Before passage of this resolution, the U.S. has not been idle in supporting the Afghan rebels. Since December 1979, the U.S. supplied them with between $200 and $300 million in covert aid. An official background briefing for the NEW YORK TIMES in late 1984 put the level of U.S. aid to the Afghan resistance at $280 million for 1985 alone.

Afghan aid, said one intelligence source, “dwarfs in size and scope” the CIA’s much more controversial aid to the Contras in Nicaragua (estimated at about $24 million in 1984).

The State Department opposed the resolution because it did not wish to bring unnecessary public attention to the covert aid already being sent.
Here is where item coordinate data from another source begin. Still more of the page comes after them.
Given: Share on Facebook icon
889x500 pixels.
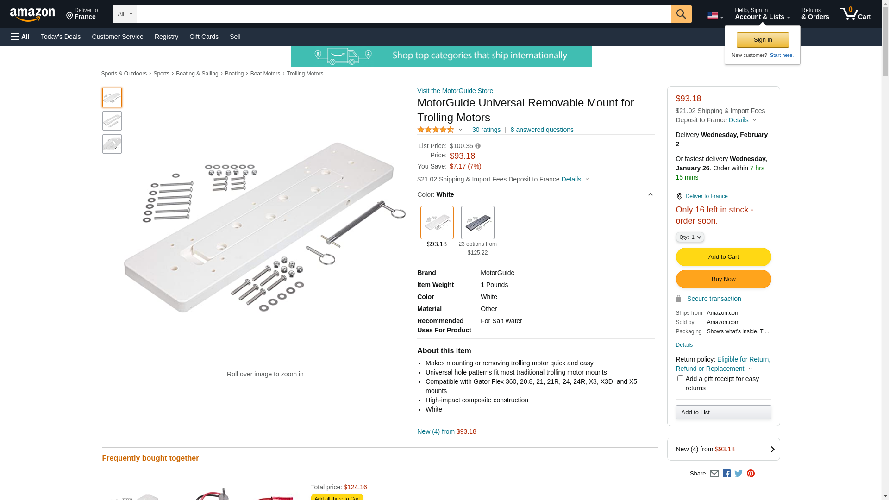Looking at the screenshot, I should [726, 474].
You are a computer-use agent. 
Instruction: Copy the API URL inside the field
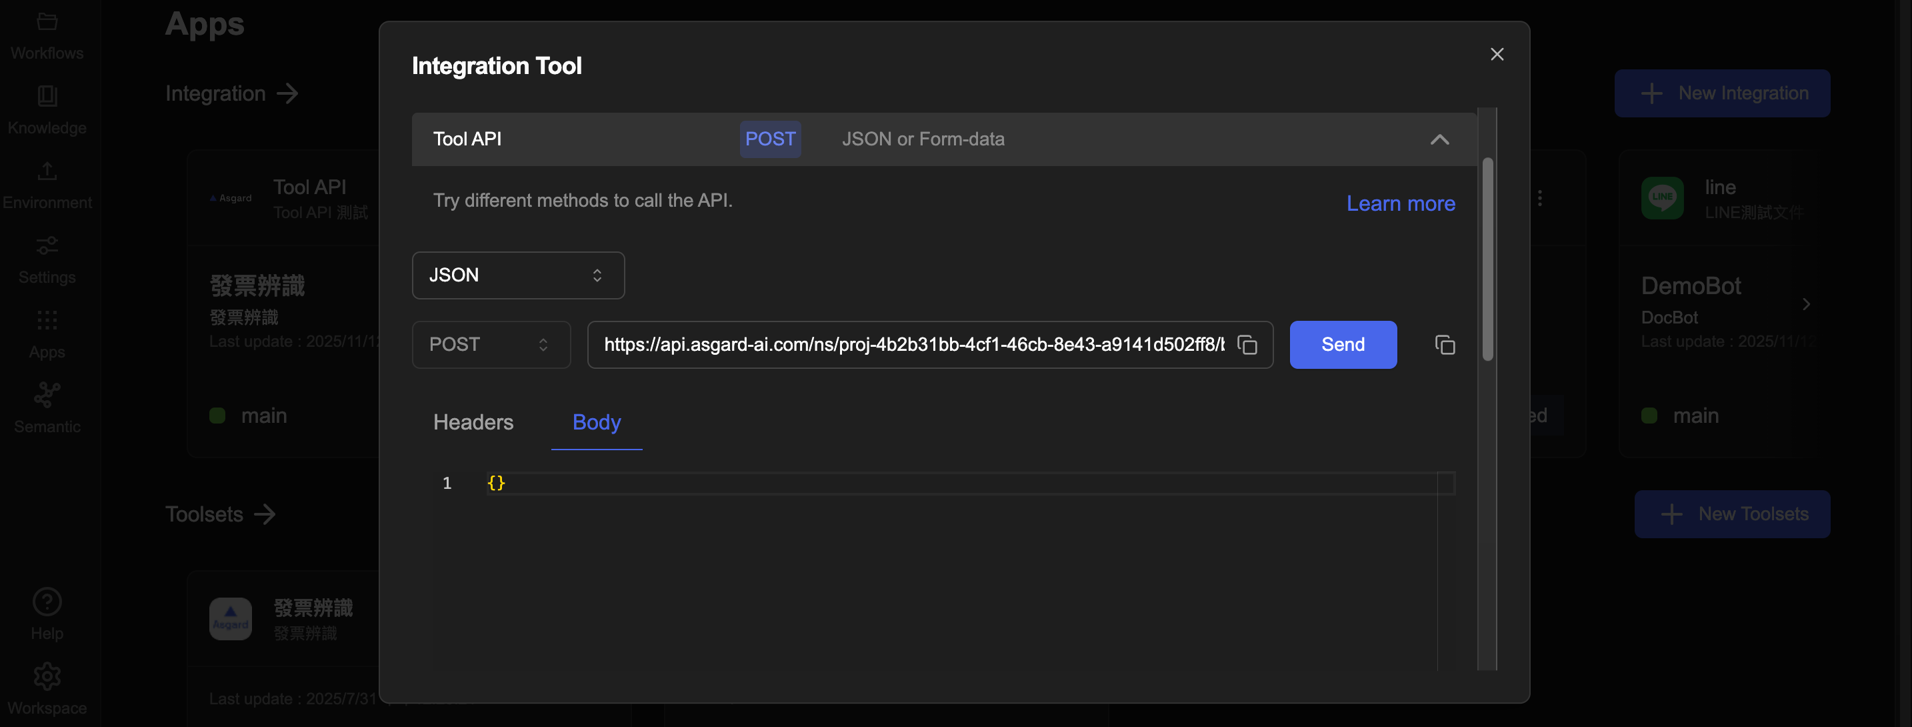tap(1247, 345)
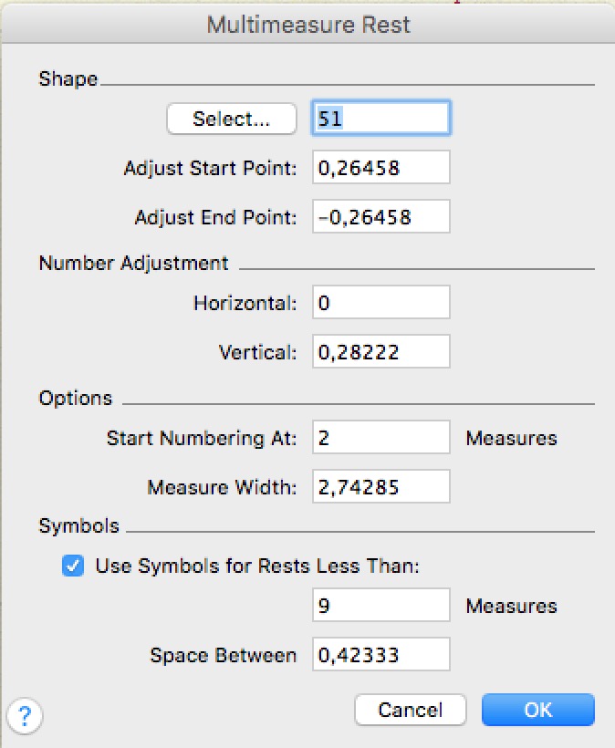The width and height of the screenshot is (615, 748).
Task: Click the Symbols section heading
Action: pyautogui.click(x=78, y=526)
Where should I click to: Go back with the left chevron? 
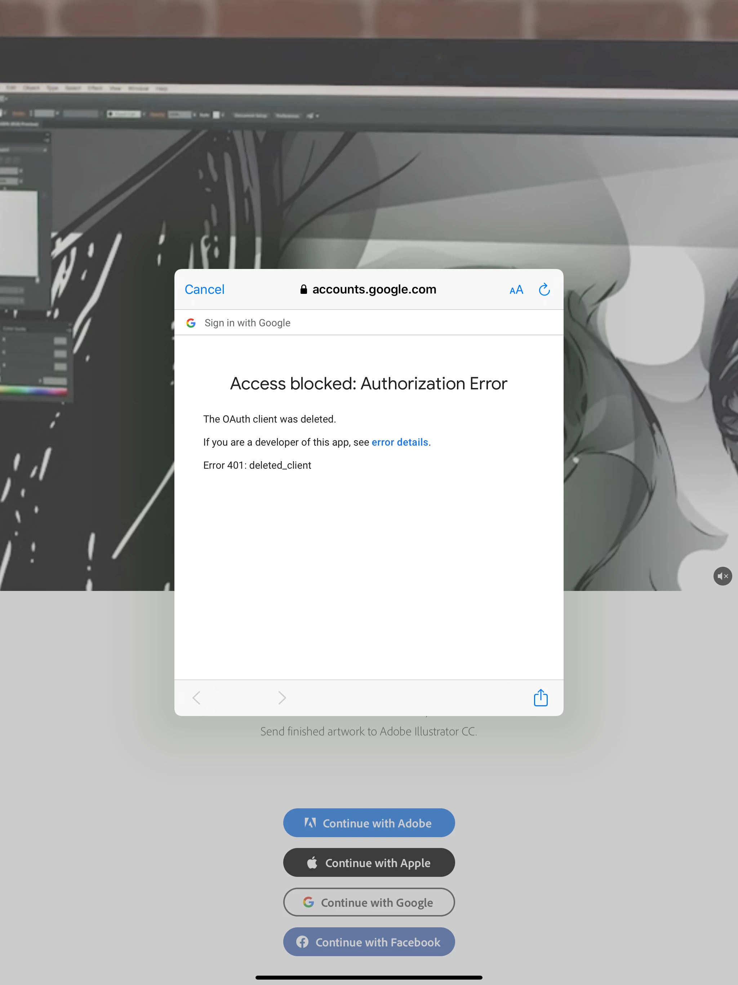click(x=196, y=697)
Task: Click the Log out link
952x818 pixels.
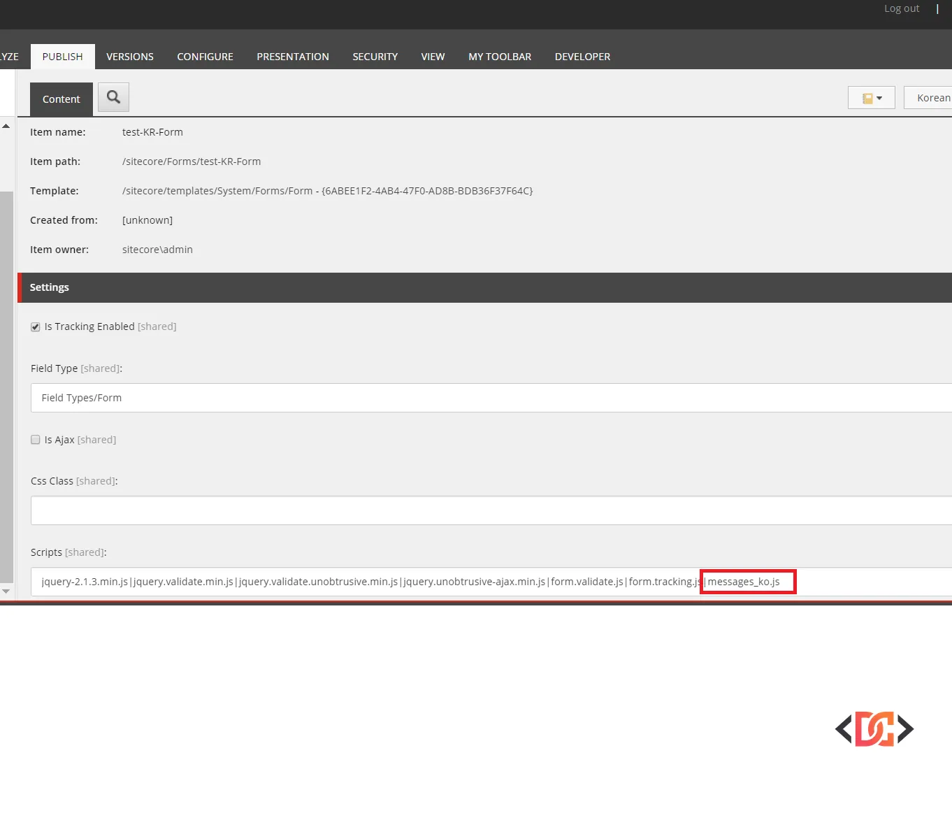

The CIA opposition is more revealing. It appears that the war in Afghanistan causes a major drain on the troubled Soviet economy and offers an easy target for U.S. propaganda attacks against Russian “imperialism” in the Third World. In fact, some Afghan rebels accuse the U.S. of wanting to prolong the conflict so that the Soviets will become bogged down in a decades-long Vietnam-type war. The U.S. has provided just enough aid to cause discomfort to the Russians, but not enough to give the Afghans a chance of winning, those rebels said.

The Tsgonas-Ritter bills warns that it would be “indefensible to provide the freedom fighters with only enough aid to fight and die but not enough to advance their cause of freedom.”

According to Matthew D. Erulkar, Executive Director of the American Afghan Education Fund, the lack of controversy over the present covert-aid program to the Afghan resistance is “because the media have not bothered to give this underreported war more comprehensive investigation and coverage.”

The United States has been actively involved in the Afghanistan war since 1979; it is time for our press to put that involvement on the national agenda for public discussion.


CHICAGO TRIBUNE, 6/3/84, “Afghans Deserve Overt Aid,” by Rhea Talley Stewart; HARTFORD ADVOCATE, 8/15/84, “U.S. Aid to Afghan Rebels,” by John Felton; NEW YORK TIMES (Letters), 11/26/84, “C.I.A. Is Less Than Top-Notch in Afghanistan,” by Matthew D. Erulkar.